- PROBLEM TO SOLVE: Print every record below exactly as it stands, but leave out the pictures.

- SOURCE INFORMATION:
◆ ◆ ◆ ◆ ◆ ◆ ◆
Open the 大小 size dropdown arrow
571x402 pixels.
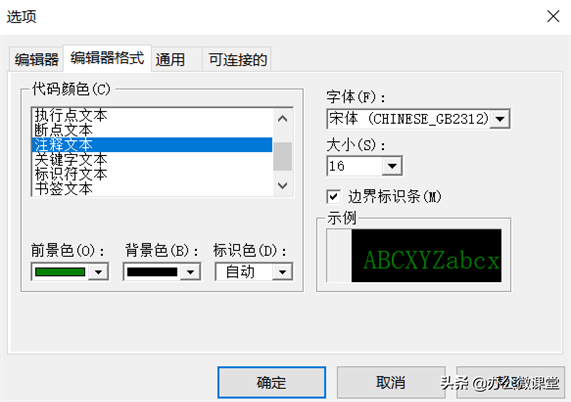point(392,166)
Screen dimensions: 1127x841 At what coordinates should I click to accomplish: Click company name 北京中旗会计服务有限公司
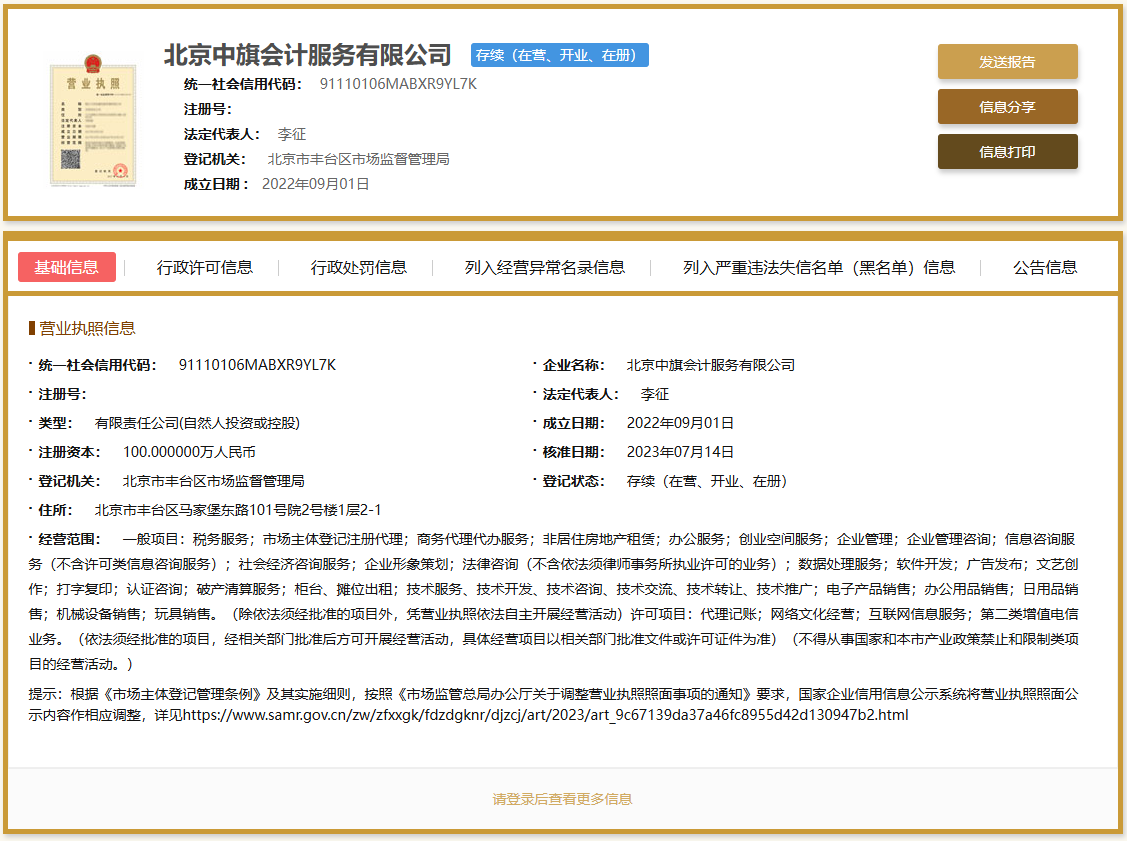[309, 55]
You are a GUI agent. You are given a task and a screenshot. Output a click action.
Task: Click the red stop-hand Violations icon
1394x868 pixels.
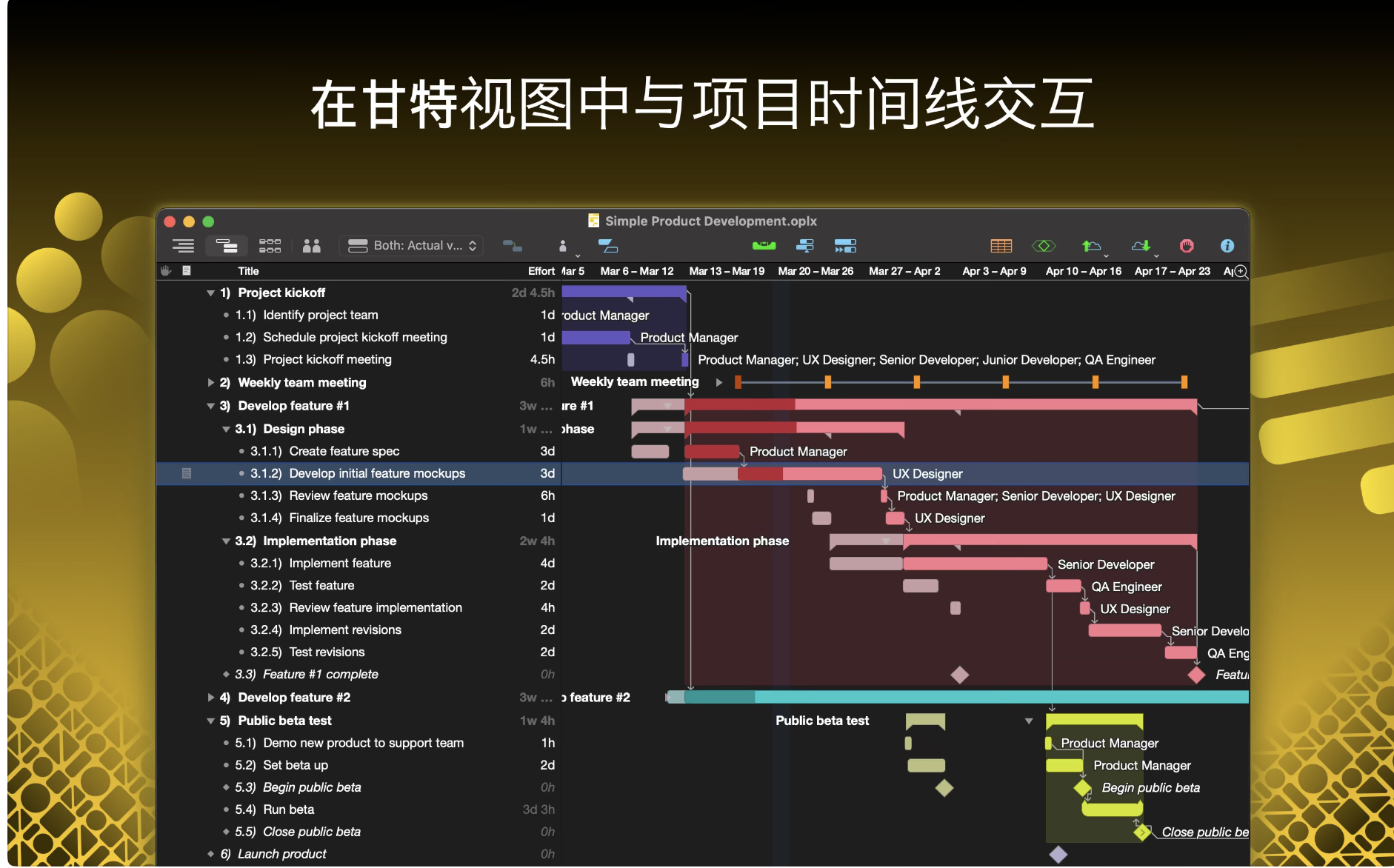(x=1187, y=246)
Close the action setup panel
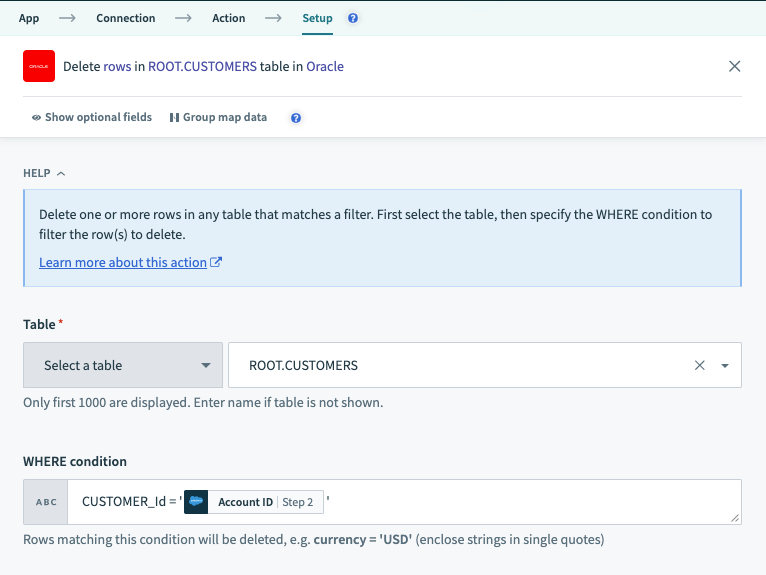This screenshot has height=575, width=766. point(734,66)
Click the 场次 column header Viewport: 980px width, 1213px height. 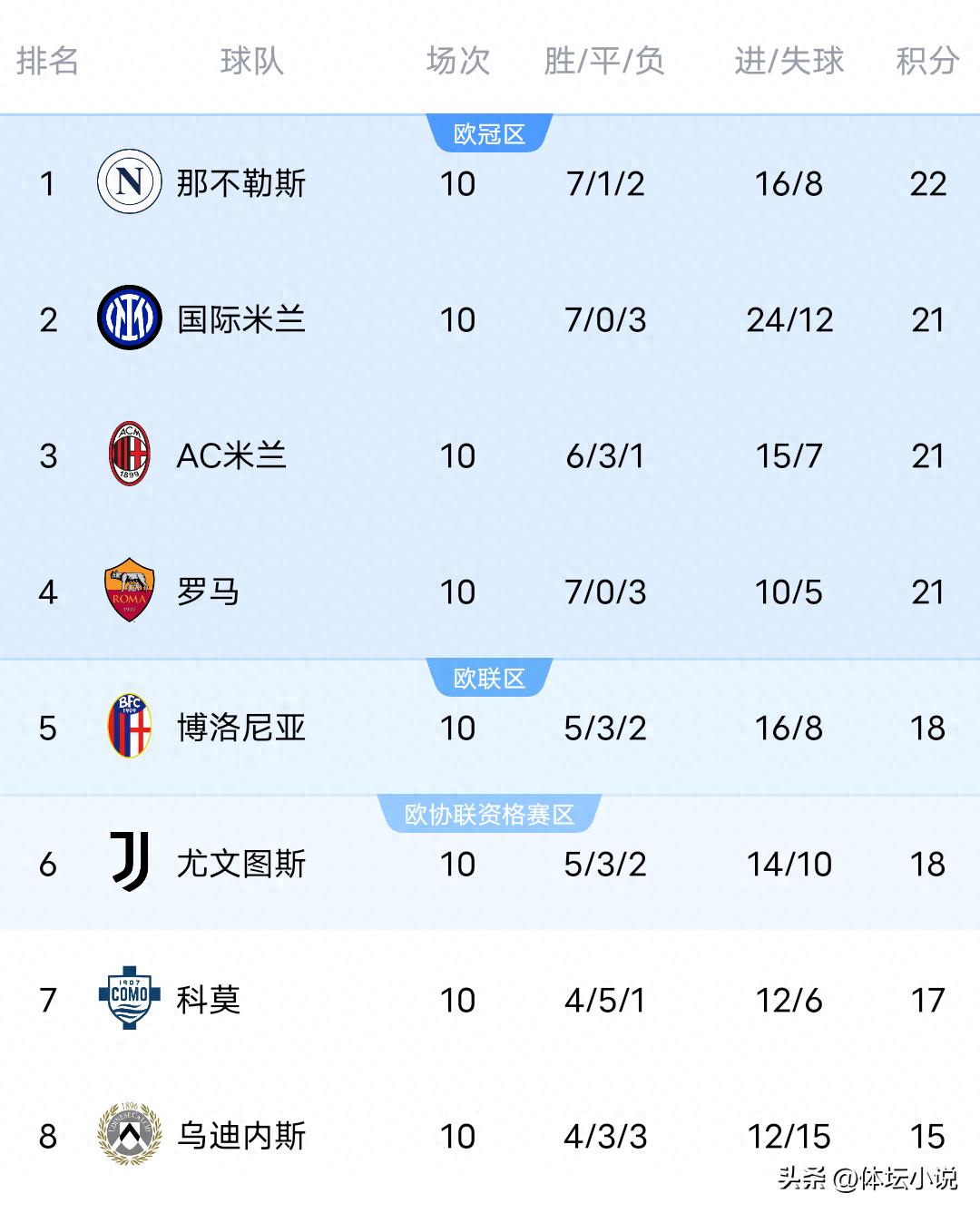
◆ ◆ ◆ ◆ ◆ ◆ ◆
- RESPONSE BELOW:
Open the 大小 size dropdown arrow
571x402 pixels.
point(392,166)
Screen dimensions: 1127x841 At what coordinates should I click to accomplish: Click company name 北京中旗会计服务有限公司
[309, 55]
You are a GUI agent. You are given a task and a screenshot. Output a click action.
Task: Click the red stop-hand Violations icon
1394x868 pixels.
(x=1187, y=246)
Close the action setup panel
This screenshot has height=575, width=766. point(734,66)
Click the 场次 column header Viewport: 980px width, 1213px height. 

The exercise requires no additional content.